UK-based digital archiving specialist Arkivum, in partnership with Google Cloud, have been selected for the second prototyping phase of the €4.8m multinational ARCHIVER project led by CERN. The team were awarded a role in the pilot phase, announced in June 2020. This phase will run for eight months.

Quantum‘s ActiveScale S3-compatible object storage system has achieved Veeam Ready qualification for Object and Object with Immutability, meaning it now has ransomware protection. Quantum said it is ensuring that all its products have a built-in option for ransomware protection.

Redis Labs has announced RediSearch 2.0 which allows users to create secondary indexes to support their queries instead of writing manual indexes. It scales to query and index billions of documents, and use sRedis Enterprise’s Active-Active technology to deliver five-nines (99.999 per cent) availability across geo-distributed read replicas.

Data lake query tech supplier Varada has a new feature that enables a 10x-100x queries speed increase when running on Trino clusters (formerly known as PrestoSQL) directly on the data lake. Varada can now be deployed alongside existing Trino clusters and apply its dynamic and adaptive indexing-based acceleration technology. It is available on AWS and is compatible with all Trino and previous PrestoSQL versions.

Appointment setting

Commvault has appointed Jamie Farrelly, formerly at Veritas, as EMEA VP for Channel and Alliances.

Druva has appointed Scott Morris as VP Sales or Asia-Pacific and Japan (APJ) based in Singapore. Most recently, he served as vice president and GM for Asia-Pacific at HPE.

Edge computing company Fastly has recruiteed Brett Shirk as Chief Revenue Officer. Shirk was previously Rubrik’s Chief Revenue Officer and left abruptly earlier this month.

● TASK ITEM A
In the storage industry news roundup, how long will the ARCHIVER pilot phase run?
● TASK ITEM B
Write a continuation of the storage industry news roundup, starting after its final sentence.

● PROVIDED DATA
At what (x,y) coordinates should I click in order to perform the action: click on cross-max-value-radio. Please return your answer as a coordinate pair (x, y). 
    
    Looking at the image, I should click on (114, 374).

● RESPONSE AREA A
Eight months.

● RESPONSE AREA B
Database supplier SingleStore has hired Paul Forte as chief revenue officer (CRO). Forte comes to SingleStore from data management company Actifio (recently acquired by Google) where he served as the president of global field operations, including sales, marketing, customer service and post-sales.

Kioxia and Western Digital build 162-layer 3D NAND

Kioxia and Western Digital have announced the sixth generation of their BiCS 3D NAND technology, with 162-layers and a 40 per cent smaller die than their gen 5 BiCS 112-layer technology.

Each new BiCS (Bit Cost Scaling) generation should have a lower cost per bit than its predecessor. The two suppliers did not disclose how much this is reduced in Gen 6, but they revealed that manufactured bits per wafer are increased by 70 per cent over gen 5.

Siva Sivatram

Dr. Siva Sivaram, Western Digital’s President of Technology & Strategy, cited performance, reliability and cost benefits for Gen 6. He said the new generation introduces “innovations in vertical as well as lateral scaling to achieve greater capacity in a smaller die with fewer layers”.

We think product will announced and available by the first 2022 quarter – but note the companies did not say what capacity dies could be built using gen 6 BiCS NAND or when SSDs using the technology might appear.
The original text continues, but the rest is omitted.